An appeal was taken to the 9th Circuit Court of Appeals. In the interest of full disclosure, I should state that Mauro's lawyer was my son, Nicholas. During oral arguments, he pointed out to the judges that a statue in that courtroom of the Goddess of Justice -- her breasts bared -- would be banished under the sheriff's ukase.

Nicholas also noted that forbidden to the inmates -- under Arpaio's rule -- would be the National Geographic, medical journals and artistic works by such painters as Michelangelo.

The three-judge panel voted unanimously against the sheriff. Judge Betty Binns Fletcher, speaking for the court, said that "prisoners do not lose their constitutional rights merely because they are incarcerated -- although such freedoms are limited necessarily by the context of their surroundings."

In this case, the court noted that "although prison officials' opinions regarding security threats are owed deference, we question whether all materials depicting nudity are `reasonably likely' to be the cause of violence or a tool of harassment -- absent proof or reasoned explanation that this will result."

And that was the crux of the case. The regulation covered all frontal nudity, and thereby covered too much. Said Judge Fletcher: "Maricopa's policy . . . is overbroad and as such is unconstitutional.

"The blanket prohibition unnecessarily precludes prisoners' access to materials fully protected by the First Amendment . . . indiscriminately eliminating large categories of materials without individualized consideration."

The court's opinion includes part of the cross examination of Deputy Chief Larry Wendt, who offered the only more or less specific claim that removing the ban could affect jail security.

Shown a photograph of a Michelangelo painting of a nude Christ, the deputy chief -- asked if it would affect prison security -- said that two inmates, a devout Christian and an atheist, could get into a fight if the atheist said, "Look at the size of the genitals of Jesus Christ."

Wendt was asked if "a picture of a clothed Christ could incite a fight between two inmates"

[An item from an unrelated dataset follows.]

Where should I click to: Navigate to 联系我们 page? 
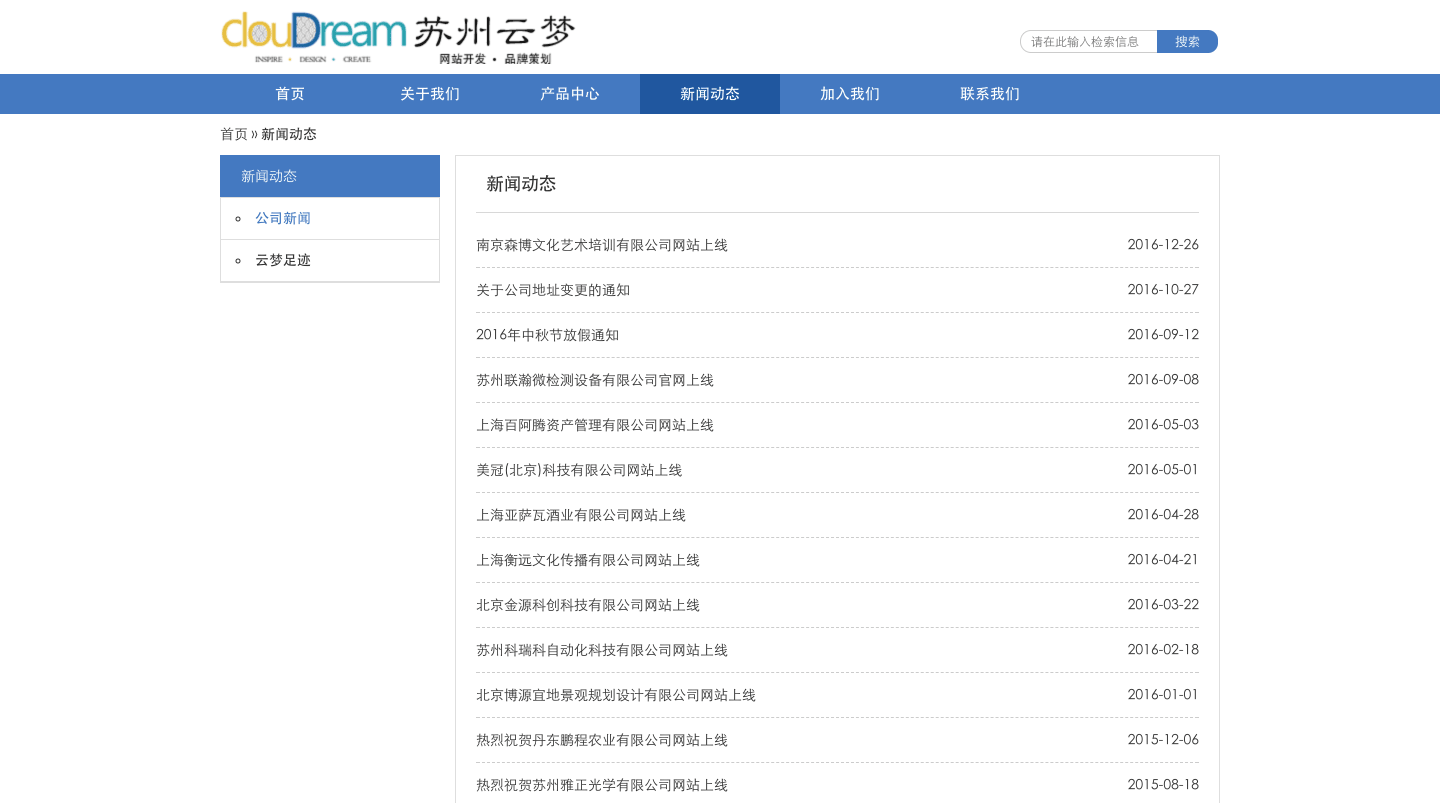point(990,94)
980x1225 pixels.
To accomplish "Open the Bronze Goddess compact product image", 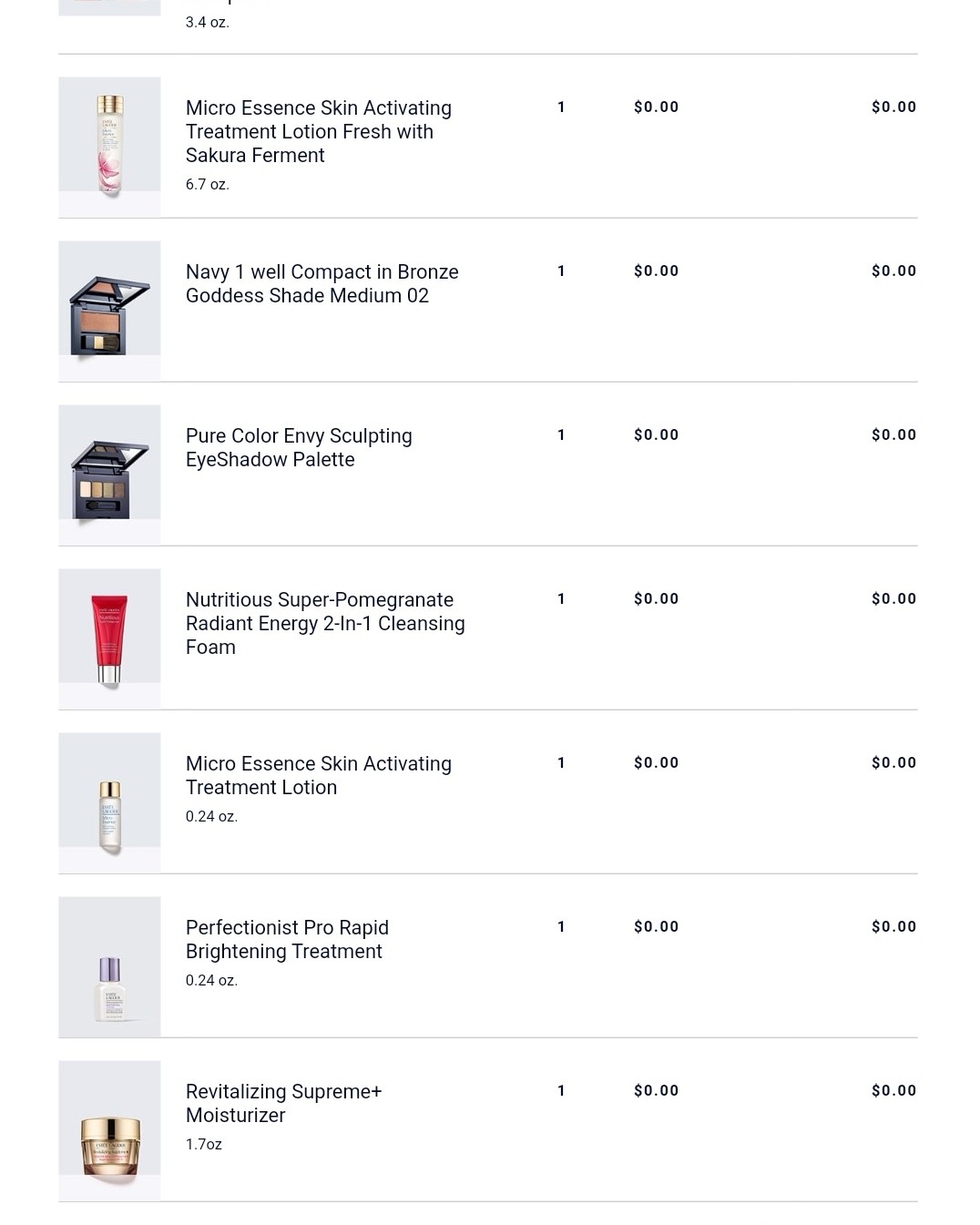I will coord(109,311).
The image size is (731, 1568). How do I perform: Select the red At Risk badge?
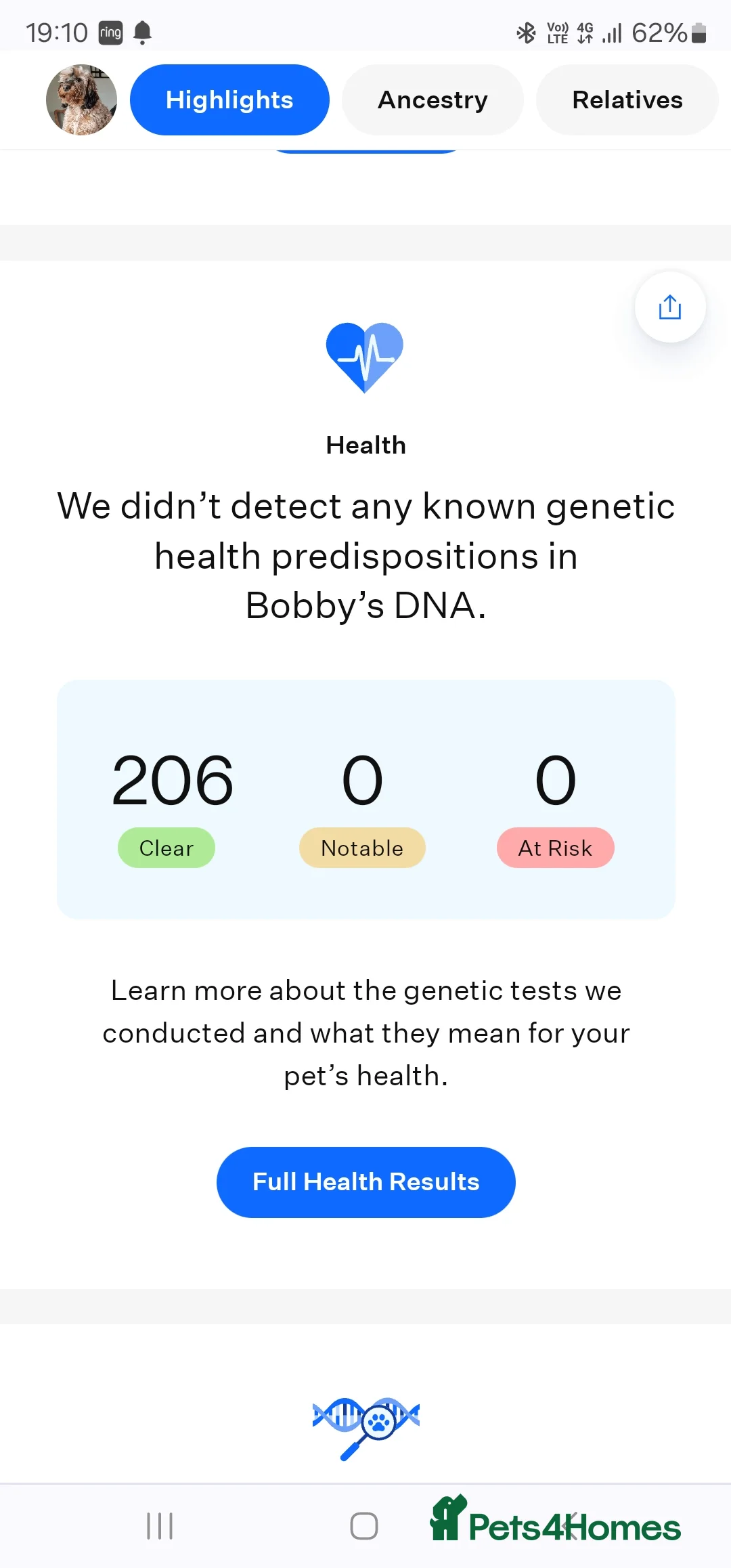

"It could," the deputy chief said without hesitation.

The court was not convinced.

Because the regulation is so all-encompassing, the court said, it had no choice but to "strike it as a whole." But Judge Fletcher said, "Were the County to define `sexually explicit' differently or more narrowly, we would have a different case."

Sheriff Arpaio pledges to fight all the way to keep frontal nudity out of his prisons, including the chain gangs. His lawyer is asking for a hearing at the 9th Circuit. That failing, he may petition the Supreme Court to review the decision.

If that recourse is also closed, the sheriff might accept the three-judge panel's recommendation that "sexually explicit" be redefined to exclude materials that are protected by the First Amendment.

In view of the current backlash in state legislatures and Congress -- as well as the courts -- against the very notion that prisoners have constitutional rights, Sheriff Arpaio may have done an involuntary service to prisoners beyond his own jail.

By spurring a federal circuit court of appeals to say clearly that prisoners, just by being prisoners, do not lose their constitutional rights, they might keep some of them.

What should be considered now are Sheriff Arpaio's violations -- in his female and male chain gangs -- of "cruel and unusual punishment" under the Eighth Amendment.